No reasonable person can doubt that the US must eventually raise taxes. The country is running an unsustainable budget deficit. Its tax take, measured as a share of gross domestic product, is the lowest in the OECD. The 1990s suggest the US can raise revenues without damaging growth. Other countries have also managed similar feats. Sweden, for example, which collects 53 per cent of GDP in taxes, has grown faster over the past decade than the US, which collects 32 per cent, counting state and local government. From all this it follows that a distressingly large slice of the Republican party is unreasonable.
Equally, no reasonable person can doubt that the tax system must be used to soften inequality. Some inequality is good: it is a spur to enterprise and effort. But too much is clearly bad: it punctures meritocracy. As gaps in wealth and income have widened, it has become steadily harder for talented poor kids to compete against lavishly tutored rich kids armed with iPhones full of contacts. This is politically corrosive, morally unjust, and a shocking waste of human capital.

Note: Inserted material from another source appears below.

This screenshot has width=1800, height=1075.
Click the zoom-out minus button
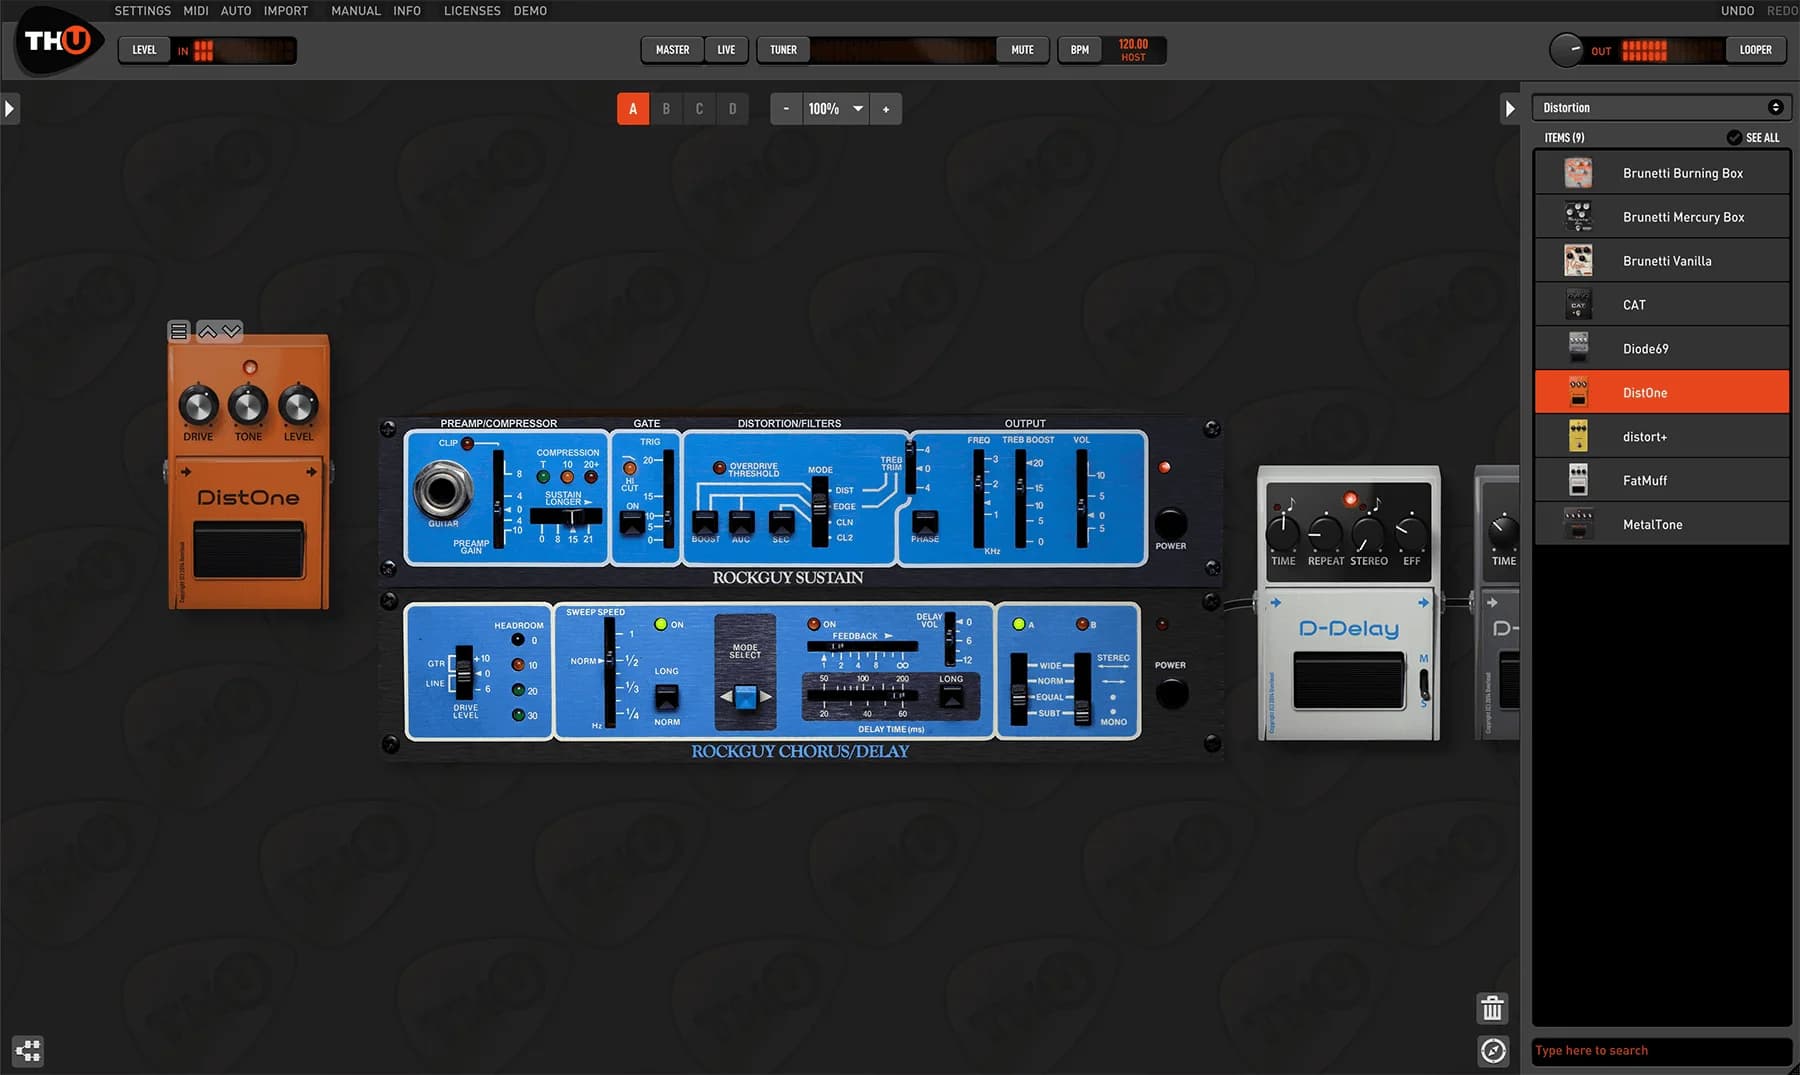tap(786, 109)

All this suggests Barack Obama is right to call for a "Buffett tax". Yet in doing so, the president reminds us of why he is a disappointment.
How so? After all, the tax would raise welcome revenue by ensuring that Americans with incomes of more than $1m pay a federal tax rate of at least 30 per cent – hardly onerous by historical or international standards. The Buffett tax is also politically clever: not even the most avid anti-tax Republican will defend a system in which a billionaire pays a lower rate than his secretary. Coming in the week that Mitt Romney has all but sewn up the Republican presidential nomination, Mr Obama's focus on the Buffett tax serves to remind voters of his opponent's embarrassingly low tax rate. One marvels at the hubris of a candidate who imagined he could run without this becoming an issue.
But the larger point is this: a clever campaign gambit is a poor substitute for a serious proposal. By focusing his rhetoric on the Buffett tax, Mr Obama is fumbling his best chance to win a mandate for intelligent reform – reform, moreover, that ought to be the centrepiece of a second term.
Millionaires enjoy tax rates below 20 per cent because the tax code is littered with complex distortions. The Buffett answer to this problem is, paradoxically, more distortion. The idea is that the rich should calculate (or pay their accountants to calculate) their tax liability. Then, if it comes to less than 30 per cent of their incomes, they should comply with the alternative Buffett minimum. This creates interesting incentives for families earning $950,000 and paying 15 per cent to the Feds. Presumably they will not want to earn an extra $50,000.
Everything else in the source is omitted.